Das ist natürlich eine große Herausforderung an einem einzigen Tag. Ich würde die Absolventen morgens in unserem Hauptquartier in Rottendorf empfangen, würde sie durch die einzelnen Abteilungen führen und die einzelnen Abläufe erklären, wie wir unsere Mode vom Designentwurf bis zu den ersten Mustern gestalten. Für einen kleinen Einblick in das Vertriebswesen zum Zeitpunkt der Order, wenn also unsere Stores und Großhandelspartner die neue Kollektionsware bestellen, würden wir in die Showrooms fahren, in denen wir die Waren unseren Kunden präsentieren. Das ist eine wichtige Erfahrung, weil hier deutlich wird, wie die Kunden denken und handeln und wie wir Ware gemeinsam steuern. Am Nachmittag würde ich ein Shoppingcenter in einer Innenstadt besuchen. Die Absolventen sollen spüren, was dort, direkt am Point of Sale, passiert.
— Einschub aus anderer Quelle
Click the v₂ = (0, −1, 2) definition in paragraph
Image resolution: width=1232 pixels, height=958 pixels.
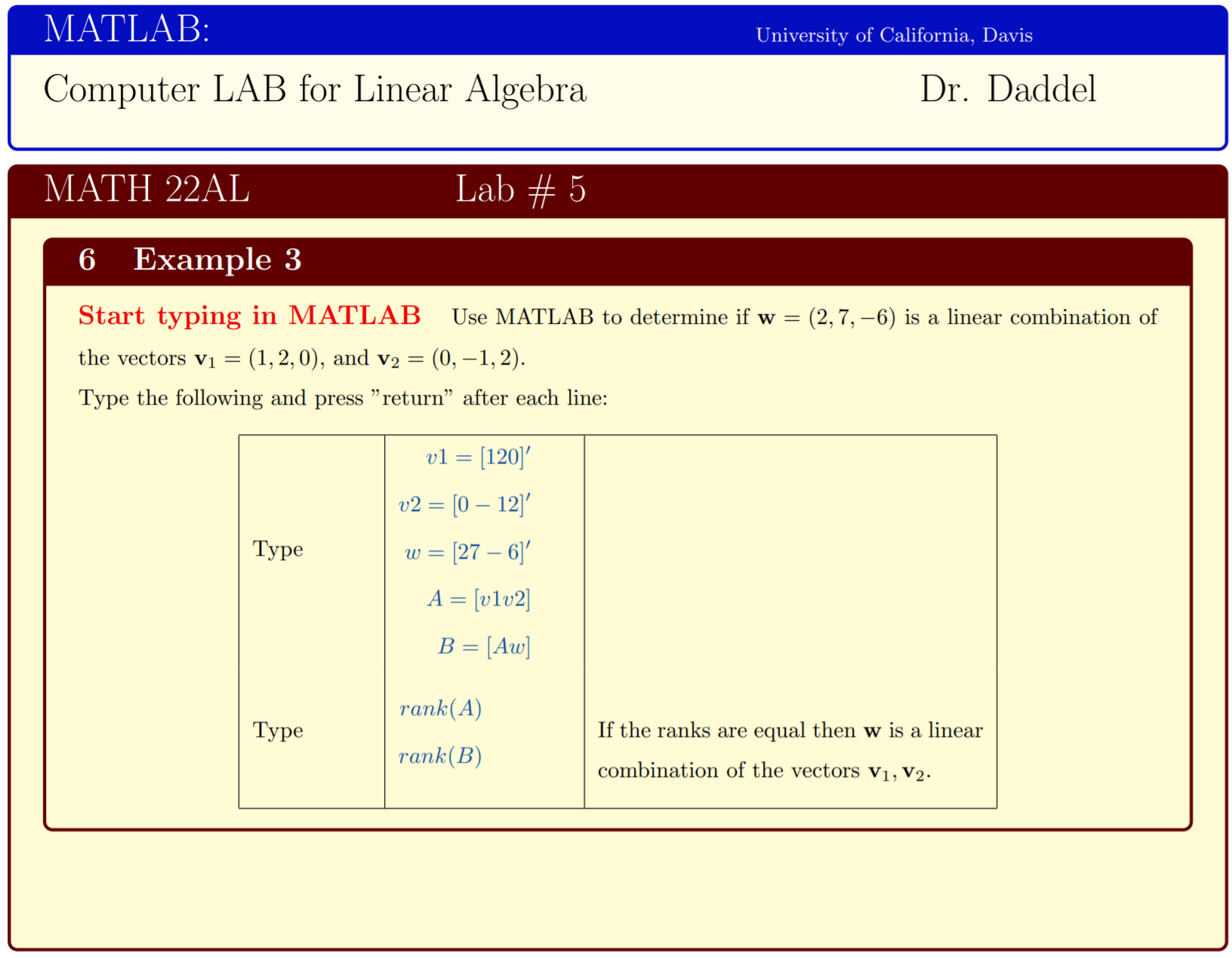tap(450, 358)
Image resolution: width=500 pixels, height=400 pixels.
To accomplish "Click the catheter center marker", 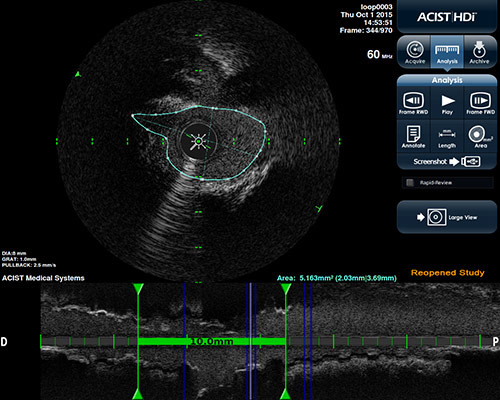I will point(198,142).
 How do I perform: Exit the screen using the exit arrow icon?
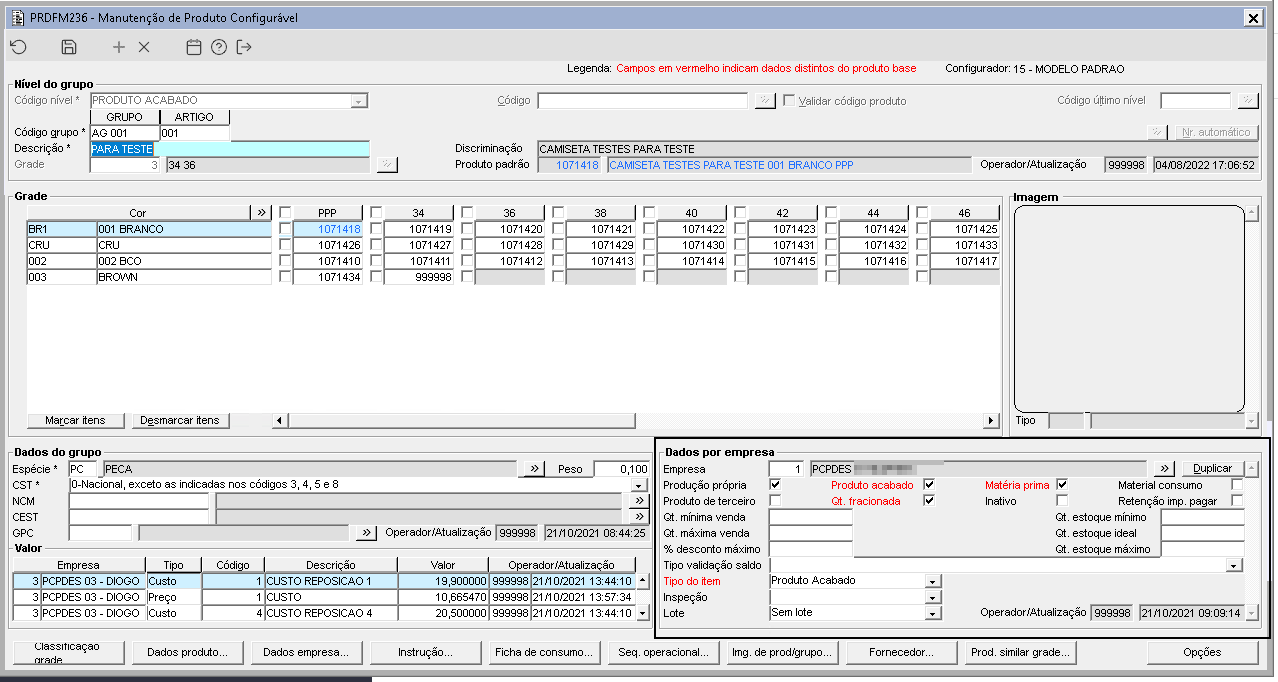click(245, 47)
Am Abend würde ich mit den Absolventen, zwei bis drei Mitarbeitern sowie dem einen oder anderen Kunden gemeinsam Essen gehen, viel erzählen und alle Fragen beantworten.

Zum Unternehmen

Sein erstes Geschäft öffnete der Franke Bernd Freier unter dem Namen „Sir Oliver“ im Jahr 1969 in Würzburg. Aus markenrechtlichen Gründen folgte 1978 die Umbenennung in s.Oliver. Heute betreibt das Unternehmen mit Sitz in Rottendorf im Landkreis Würzburg 262 eigene Stores, die das Unternehmen auf eigene Rechnung führt, 323 Stores mit Partnern (also Franchise-Filialen) sowie im Großhandel 2724 Shops mit eigenem Ladenbau und 3394 Verkaufsflächen innerhalb von Warenhäusern. Der Bekleidungshersteller und Handelskettenbetreiber erwirtschaftete 2011 einen Rekordumsatz in Höhe von 1,48 Milliarden Euro. Der internationale Umsatzanteil liegt bei 27 Prozent. Produziert wird hauptsächlich in Asien sowie in West- und Osteuropa. Internationale Märkte für das Unternehmen sind unter anderem Indien, Frankreich, Italien, Russland oder Schweden. Für s.Oliver sind weltweit 7872 Mitarbeiter tätig, davon in Deutschland 5292 und alleine in der Unternehmenszentrale Rottendorf 1879. Die Geschäftsführung hat fünf Mitglieder, darunter der Gründer und heutige CEO Bernd Freier.